荧光定量PCR 技术,是通过在PCR 反应体系中加入荧光基团,利用荧光信号的变化实时监测PCR 扩增反应中每一个循环扩增产物量的变化,对起始模板进行定量分析的方法，可对初始模版进行绝对定量和相对定量。常用的实验方法有SYBR Green I 法和TaqMan探针法。荧光定量PCR 可用于mRNA 表达量水平检测、MicroRNA 表达量水平检测、RNAi效率检测和基因拷贝数检测。

    SYBR Green I 法中，荧光染料SYBR Green I结合于所有dsDNA双螺旋小沟区域的，产生绿色荧光。在游离状态下，SYBR Green I发出微弱的荧光，但一旦与双链DNA结合后，荧光大大增强。因此，SYBR Green I的荧光信号强度与双链DNA的数量相关，可以根据荧光信号检测出PCR体系存在的双链DNA数量。SYBR Green I 的最大吸收波长约为497nm，发射波长最大约为520nm。

    TaqMan探针法中，TaqMan荧光探针是一种由双基团标记的RNA探针，其中荧光基团连接在探针的5’末端，而淬灭基团cu mie则在3’末端。PCR扩增时，加入一对引物的同时加入一个特异性的荧光探针。当探针完整时，报告基团发射的荧光信号被淬灭基团吸收；PCR扩增时，Taq酶的5 －3 外切酶活性将探针酶切降解，使报告荧光基团和淬灭荧光基团分离，从而荧光监测系统可接收到荧光信号，即每扩增一条DNA链，就有一个荧光分子形成，实现了荧光信号的累积与PCR产物形成完全同步。
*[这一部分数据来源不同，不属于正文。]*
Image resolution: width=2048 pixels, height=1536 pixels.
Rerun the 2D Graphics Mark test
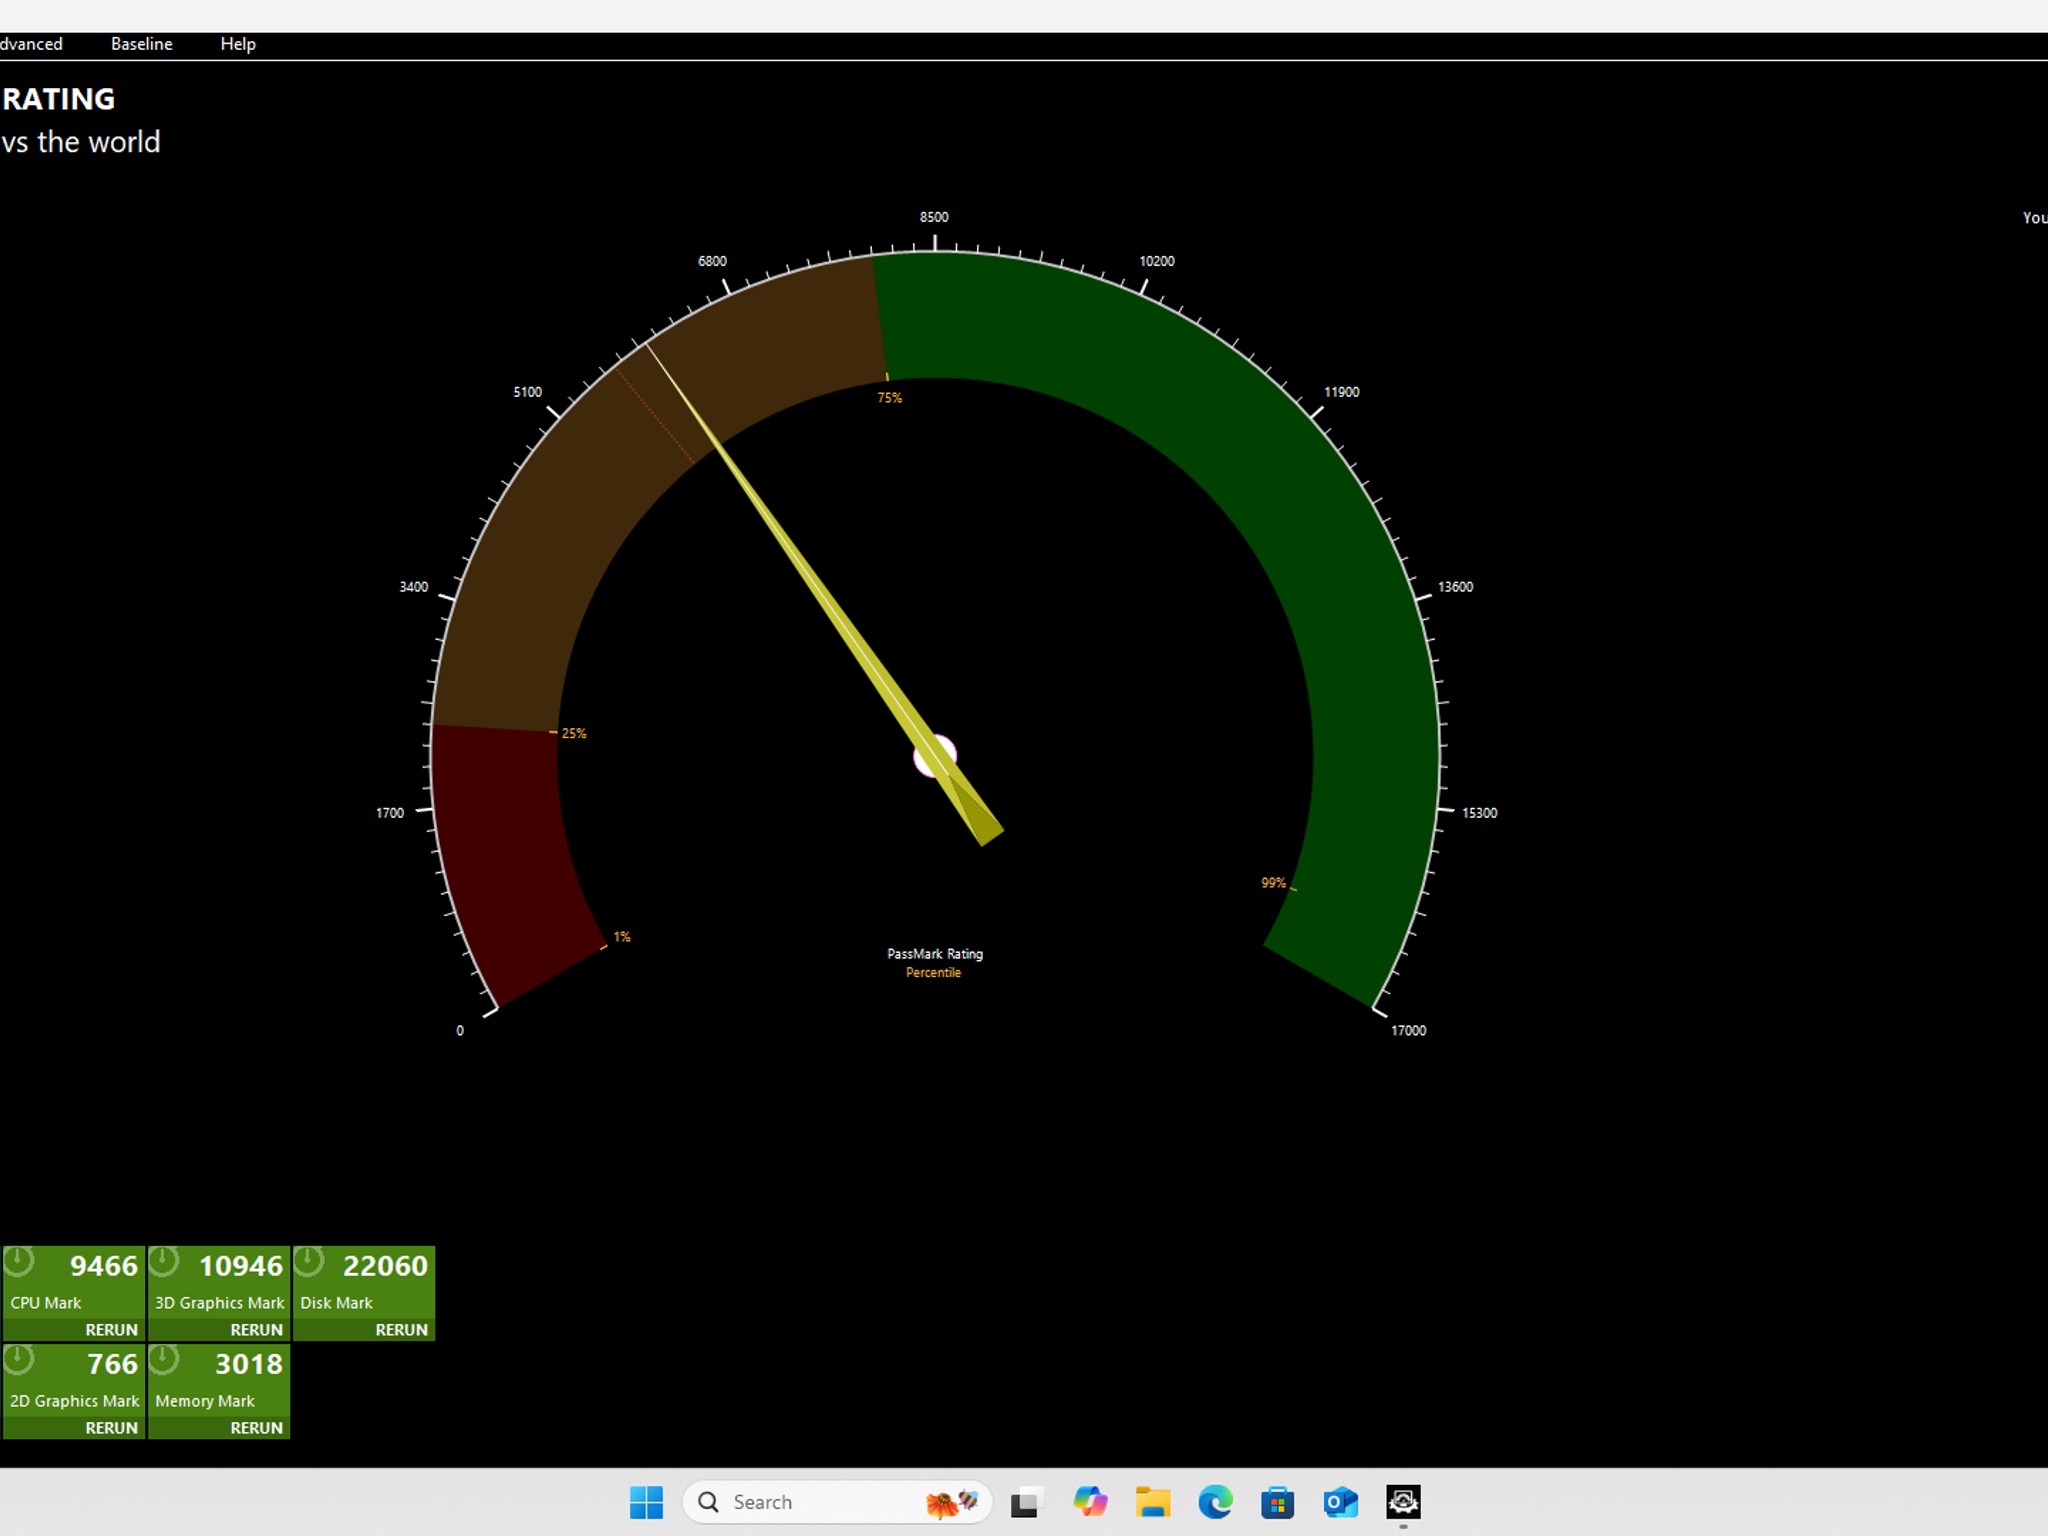[x=111, y=1428]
常用的荧光基团是FAM，TET，VIC，HEX。

技术流程

1、引物的设计与合成：根据客户的目的基因序列设计特异性的引物（或由客户自行提供），并选择适宜的内参基因及引物；
2、抽提DNA/RNA：抽提RNA定量并逆转录合成cDNA（测DNA拷贝数时直接定量）；
3、Q-PCR预实验；
4、定量PCR正式实验；

5、结果及数据分析。

服务内容

•基因组DNA水平基因拷贝数检测

•转录组mRNA水平基因拷贝数检测

•转录组microRNA水平基因拷贝数检测

•RNAi效率检测

客户提供材料

•细胞：细胞数>106；

•组织：总量>100 mg；

•DNA 或RNA 样品：总量>2 μg；

•靶基因信息：包括基因序列或GenBank Accession Number 等；

•背景资料：包括生物物种信息（Human、Mouse、Rat 等）、DNA/RNA 来源、基因丰度等。